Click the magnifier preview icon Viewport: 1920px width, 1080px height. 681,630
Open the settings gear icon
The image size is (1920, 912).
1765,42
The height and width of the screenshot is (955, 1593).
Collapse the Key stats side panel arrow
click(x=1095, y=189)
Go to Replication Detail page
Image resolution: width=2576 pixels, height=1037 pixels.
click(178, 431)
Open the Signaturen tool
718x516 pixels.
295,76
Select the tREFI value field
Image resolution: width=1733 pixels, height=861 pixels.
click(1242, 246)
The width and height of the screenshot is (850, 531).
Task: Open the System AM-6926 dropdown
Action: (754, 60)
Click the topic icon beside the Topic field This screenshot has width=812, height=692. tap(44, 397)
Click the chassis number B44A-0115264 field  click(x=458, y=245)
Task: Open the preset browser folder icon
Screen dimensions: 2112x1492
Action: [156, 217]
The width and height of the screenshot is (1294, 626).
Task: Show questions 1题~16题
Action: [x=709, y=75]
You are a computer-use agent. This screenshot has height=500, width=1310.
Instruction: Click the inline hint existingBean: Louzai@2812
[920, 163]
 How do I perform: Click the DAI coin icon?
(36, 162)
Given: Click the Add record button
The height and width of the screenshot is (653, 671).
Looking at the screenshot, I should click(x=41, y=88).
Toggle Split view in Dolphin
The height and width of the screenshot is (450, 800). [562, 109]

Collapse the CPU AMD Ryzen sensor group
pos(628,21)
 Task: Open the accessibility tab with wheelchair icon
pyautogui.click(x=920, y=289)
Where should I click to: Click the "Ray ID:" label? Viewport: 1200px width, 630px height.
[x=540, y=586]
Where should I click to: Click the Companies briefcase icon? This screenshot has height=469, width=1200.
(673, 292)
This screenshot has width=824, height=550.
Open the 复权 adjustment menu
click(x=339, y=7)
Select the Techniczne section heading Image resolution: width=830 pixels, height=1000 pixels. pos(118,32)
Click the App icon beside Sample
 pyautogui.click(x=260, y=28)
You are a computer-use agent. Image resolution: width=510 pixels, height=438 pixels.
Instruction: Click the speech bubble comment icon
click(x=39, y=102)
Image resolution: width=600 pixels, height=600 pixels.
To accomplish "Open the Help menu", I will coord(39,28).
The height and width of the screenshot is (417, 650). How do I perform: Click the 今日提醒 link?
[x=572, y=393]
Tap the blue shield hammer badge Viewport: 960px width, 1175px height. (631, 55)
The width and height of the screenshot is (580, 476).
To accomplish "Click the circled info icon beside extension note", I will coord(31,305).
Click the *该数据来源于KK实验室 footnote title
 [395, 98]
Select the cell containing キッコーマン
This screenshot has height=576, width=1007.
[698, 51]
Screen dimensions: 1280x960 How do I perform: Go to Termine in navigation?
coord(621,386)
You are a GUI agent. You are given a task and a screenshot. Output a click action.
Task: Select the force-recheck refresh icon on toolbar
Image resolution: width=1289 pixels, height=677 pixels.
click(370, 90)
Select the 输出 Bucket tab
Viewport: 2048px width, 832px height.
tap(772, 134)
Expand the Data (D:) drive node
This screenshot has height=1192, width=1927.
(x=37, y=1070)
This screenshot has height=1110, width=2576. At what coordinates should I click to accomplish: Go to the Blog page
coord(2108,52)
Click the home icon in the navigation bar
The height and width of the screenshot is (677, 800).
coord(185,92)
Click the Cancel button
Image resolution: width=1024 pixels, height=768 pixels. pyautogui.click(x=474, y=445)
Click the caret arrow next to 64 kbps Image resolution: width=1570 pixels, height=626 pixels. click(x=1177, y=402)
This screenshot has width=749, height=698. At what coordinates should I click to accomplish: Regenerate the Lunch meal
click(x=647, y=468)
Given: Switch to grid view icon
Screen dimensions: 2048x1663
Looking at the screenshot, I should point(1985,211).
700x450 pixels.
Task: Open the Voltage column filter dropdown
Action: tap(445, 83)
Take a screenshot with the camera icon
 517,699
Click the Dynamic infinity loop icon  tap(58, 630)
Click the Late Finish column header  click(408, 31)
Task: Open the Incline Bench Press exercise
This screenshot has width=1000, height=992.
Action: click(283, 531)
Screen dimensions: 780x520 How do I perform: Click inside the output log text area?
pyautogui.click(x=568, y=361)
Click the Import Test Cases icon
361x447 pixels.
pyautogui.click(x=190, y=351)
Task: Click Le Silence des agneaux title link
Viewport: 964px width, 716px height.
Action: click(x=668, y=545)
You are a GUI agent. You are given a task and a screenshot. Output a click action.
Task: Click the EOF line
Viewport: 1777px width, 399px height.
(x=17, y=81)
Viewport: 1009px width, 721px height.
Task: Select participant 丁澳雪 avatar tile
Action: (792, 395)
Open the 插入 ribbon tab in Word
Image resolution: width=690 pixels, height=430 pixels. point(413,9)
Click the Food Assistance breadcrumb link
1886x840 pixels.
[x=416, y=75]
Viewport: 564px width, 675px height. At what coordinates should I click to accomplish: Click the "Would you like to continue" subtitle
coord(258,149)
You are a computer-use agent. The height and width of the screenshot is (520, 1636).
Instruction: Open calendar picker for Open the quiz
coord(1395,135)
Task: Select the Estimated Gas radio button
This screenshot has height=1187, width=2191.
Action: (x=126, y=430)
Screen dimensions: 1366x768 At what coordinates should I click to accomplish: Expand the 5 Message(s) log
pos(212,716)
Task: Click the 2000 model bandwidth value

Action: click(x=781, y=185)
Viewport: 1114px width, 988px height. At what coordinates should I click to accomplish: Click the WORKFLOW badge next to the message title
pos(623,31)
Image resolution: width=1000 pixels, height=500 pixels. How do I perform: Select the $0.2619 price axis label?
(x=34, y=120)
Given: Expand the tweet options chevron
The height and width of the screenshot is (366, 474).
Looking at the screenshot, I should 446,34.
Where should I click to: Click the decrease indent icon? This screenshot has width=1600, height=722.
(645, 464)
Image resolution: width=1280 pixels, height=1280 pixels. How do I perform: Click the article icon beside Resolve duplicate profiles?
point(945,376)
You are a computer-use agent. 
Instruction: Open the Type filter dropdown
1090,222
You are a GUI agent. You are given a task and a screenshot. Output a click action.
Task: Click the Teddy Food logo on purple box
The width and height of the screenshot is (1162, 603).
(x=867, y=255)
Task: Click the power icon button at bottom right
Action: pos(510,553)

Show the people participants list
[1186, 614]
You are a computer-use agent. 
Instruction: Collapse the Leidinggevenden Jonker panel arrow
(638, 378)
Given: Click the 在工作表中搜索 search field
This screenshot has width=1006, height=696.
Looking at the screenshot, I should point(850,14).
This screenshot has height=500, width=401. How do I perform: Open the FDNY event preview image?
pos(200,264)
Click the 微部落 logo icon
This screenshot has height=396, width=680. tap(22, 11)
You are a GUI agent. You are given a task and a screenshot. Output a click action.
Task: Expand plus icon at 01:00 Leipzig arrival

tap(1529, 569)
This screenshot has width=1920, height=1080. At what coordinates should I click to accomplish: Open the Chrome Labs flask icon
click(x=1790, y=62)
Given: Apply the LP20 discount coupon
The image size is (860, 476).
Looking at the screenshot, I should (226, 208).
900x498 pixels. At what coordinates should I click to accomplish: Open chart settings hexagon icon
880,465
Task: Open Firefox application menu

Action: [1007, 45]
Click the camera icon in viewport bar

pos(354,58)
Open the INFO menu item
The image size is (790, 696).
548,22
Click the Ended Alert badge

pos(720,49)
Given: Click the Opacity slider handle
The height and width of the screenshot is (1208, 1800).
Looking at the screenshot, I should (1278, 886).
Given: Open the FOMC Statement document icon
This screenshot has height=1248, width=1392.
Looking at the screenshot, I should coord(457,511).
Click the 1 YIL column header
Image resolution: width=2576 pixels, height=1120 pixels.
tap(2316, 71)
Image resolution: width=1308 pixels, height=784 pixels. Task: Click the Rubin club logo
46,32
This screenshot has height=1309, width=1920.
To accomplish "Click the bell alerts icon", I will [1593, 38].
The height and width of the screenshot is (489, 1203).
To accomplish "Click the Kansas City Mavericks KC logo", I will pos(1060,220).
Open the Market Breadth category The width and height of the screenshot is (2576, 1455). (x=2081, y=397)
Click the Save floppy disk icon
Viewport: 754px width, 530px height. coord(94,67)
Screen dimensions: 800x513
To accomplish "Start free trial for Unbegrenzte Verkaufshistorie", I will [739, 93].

· · · · ·

**PROBLEM TO WORK ON**
Reproduce the listing from the line with "Show the people participants list" up to and including the line with "pos(200,264)".

**RESPONSE**
Show the people participants list
[1186, 614]
You are a computer-use agent. 
Instruction: Collapse the Leidinggevenden Jonker panel arrow
(638, 378)
Given: Click the 在工作表中搜索 search field
This screenshot has width=1006, height=696.
Looking at the screenshot, I should point(850,14).
This screenshot has height=500, width=401. How do I perform: Open the FDNY event preview image?
pos(200,264)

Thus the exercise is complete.